Dataset extract: Begin

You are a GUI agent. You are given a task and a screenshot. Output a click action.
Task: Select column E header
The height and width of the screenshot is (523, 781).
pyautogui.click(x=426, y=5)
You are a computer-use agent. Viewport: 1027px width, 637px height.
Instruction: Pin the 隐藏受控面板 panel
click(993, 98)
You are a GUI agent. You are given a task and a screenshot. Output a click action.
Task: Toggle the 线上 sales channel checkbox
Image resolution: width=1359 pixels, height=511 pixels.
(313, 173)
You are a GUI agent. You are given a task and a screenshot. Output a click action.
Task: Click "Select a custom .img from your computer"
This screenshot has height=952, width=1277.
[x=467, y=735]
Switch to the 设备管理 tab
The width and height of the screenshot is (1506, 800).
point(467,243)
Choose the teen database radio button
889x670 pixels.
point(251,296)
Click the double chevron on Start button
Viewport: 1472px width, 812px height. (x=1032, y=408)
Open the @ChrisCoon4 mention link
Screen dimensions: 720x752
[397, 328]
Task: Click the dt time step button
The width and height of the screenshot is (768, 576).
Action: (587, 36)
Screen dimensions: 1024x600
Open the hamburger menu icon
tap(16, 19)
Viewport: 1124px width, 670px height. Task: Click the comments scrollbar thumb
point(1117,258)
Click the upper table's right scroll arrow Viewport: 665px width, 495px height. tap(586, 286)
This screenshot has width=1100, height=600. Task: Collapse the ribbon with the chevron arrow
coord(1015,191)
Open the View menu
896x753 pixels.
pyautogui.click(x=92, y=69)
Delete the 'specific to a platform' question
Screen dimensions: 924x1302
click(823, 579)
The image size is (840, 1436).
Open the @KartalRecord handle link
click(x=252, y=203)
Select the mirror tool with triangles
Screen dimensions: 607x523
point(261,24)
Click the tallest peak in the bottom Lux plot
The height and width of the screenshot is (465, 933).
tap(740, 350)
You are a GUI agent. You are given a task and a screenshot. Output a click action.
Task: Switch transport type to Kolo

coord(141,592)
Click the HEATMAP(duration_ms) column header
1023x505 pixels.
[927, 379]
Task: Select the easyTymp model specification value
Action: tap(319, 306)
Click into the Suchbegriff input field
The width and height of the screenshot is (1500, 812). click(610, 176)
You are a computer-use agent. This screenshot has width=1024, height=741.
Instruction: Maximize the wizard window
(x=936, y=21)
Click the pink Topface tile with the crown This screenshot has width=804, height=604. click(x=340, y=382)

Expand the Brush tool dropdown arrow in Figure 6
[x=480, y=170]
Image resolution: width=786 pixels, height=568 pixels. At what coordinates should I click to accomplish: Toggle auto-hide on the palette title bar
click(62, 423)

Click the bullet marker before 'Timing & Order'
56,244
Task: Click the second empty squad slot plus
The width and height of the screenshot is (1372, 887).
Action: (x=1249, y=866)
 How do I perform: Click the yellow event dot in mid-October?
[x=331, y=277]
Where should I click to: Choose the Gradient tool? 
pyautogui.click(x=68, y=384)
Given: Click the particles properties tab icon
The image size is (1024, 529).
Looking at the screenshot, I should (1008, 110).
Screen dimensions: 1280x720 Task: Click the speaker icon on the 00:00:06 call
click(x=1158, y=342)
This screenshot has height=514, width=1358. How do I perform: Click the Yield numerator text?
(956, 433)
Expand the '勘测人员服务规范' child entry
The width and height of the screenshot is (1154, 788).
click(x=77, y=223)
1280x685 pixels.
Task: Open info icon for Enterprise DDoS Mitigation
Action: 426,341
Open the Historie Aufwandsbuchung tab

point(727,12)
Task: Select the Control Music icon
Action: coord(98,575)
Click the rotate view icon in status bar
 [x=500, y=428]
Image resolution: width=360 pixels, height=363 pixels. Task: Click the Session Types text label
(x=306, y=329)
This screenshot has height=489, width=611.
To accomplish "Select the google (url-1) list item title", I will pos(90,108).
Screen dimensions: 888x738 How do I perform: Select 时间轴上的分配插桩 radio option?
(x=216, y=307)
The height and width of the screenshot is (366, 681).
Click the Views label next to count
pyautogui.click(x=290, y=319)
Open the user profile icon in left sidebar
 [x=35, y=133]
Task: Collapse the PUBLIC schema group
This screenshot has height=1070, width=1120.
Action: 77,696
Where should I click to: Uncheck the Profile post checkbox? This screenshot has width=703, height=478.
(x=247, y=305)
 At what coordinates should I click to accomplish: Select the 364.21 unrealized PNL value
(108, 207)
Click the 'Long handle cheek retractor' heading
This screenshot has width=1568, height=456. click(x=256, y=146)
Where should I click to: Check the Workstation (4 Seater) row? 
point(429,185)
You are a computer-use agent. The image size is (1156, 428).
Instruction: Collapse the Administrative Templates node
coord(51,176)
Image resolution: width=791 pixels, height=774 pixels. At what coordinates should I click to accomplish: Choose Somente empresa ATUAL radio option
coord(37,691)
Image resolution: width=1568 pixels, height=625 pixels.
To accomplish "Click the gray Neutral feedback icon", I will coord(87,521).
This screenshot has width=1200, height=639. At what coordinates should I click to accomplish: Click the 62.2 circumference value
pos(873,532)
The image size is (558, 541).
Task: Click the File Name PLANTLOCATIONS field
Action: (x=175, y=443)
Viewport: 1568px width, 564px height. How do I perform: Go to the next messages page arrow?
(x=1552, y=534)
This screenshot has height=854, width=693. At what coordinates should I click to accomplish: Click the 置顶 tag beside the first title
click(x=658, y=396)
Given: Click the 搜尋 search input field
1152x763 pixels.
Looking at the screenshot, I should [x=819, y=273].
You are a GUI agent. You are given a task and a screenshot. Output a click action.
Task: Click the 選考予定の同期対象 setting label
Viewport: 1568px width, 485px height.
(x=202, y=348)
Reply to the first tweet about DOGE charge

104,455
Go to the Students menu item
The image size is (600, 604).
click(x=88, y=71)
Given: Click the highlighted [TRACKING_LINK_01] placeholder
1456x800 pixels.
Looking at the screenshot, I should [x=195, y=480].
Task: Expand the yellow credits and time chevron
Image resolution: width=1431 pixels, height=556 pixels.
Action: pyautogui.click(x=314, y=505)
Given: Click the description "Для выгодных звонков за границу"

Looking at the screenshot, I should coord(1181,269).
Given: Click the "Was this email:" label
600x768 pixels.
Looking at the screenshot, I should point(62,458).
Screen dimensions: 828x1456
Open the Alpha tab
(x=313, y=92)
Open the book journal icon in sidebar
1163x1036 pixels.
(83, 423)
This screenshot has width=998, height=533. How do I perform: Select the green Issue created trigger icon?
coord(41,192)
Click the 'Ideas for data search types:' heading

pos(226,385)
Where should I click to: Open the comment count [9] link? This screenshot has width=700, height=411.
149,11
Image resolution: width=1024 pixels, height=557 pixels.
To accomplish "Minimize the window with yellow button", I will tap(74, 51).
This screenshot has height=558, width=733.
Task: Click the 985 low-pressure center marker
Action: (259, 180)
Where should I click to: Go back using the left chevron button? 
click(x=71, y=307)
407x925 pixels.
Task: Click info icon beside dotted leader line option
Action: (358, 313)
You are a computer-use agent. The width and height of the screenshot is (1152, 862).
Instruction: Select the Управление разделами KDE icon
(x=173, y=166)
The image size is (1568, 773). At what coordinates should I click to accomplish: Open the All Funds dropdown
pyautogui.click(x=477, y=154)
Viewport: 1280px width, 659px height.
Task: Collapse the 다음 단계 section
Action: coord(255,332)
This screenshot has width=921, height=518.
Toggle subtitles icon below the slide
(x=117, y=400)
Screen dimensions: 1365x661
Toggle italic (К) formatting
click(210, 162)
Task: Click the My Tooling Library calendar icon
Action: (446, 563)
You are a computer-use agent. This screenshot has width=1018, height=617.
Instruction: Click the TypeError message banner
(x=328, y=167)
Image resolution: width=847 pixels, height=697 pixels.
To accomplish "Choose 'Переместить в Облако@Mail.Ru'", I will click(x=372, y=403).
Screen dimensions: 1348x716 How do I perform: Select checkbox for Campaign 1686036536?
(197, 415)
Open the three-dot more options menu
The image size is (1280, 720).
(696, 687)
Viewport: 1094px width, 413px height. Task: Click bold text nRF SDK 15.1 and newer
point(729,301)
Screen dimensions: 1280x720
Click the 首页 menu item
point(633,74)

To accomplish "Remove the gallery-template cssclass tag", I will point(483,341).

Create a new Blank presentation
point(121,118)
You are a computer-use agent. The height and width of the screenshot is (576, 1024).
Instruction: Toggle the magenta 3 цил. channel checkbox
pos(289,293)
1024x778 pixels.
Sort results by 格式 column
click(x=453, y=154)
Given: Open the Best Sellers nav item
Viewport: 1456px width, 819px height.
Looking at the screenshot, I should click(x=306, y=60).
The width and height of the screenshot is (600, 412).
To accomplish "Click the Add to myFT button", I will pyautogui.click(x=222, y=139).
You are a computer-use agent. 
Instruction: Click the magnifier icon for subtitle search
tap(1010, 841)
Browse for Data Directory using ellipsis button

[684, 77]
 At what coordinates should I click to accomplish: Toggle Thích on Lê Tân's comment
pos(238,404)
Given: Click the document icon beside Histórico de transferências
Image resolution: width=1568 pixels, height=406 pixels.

Dataset extract: End

Directions —
Among the records, find each line where the word "time" occurs, and copy it.

Output for this task —
Task: Click the dt time step button
Task: Expand the yellow credits and time chevron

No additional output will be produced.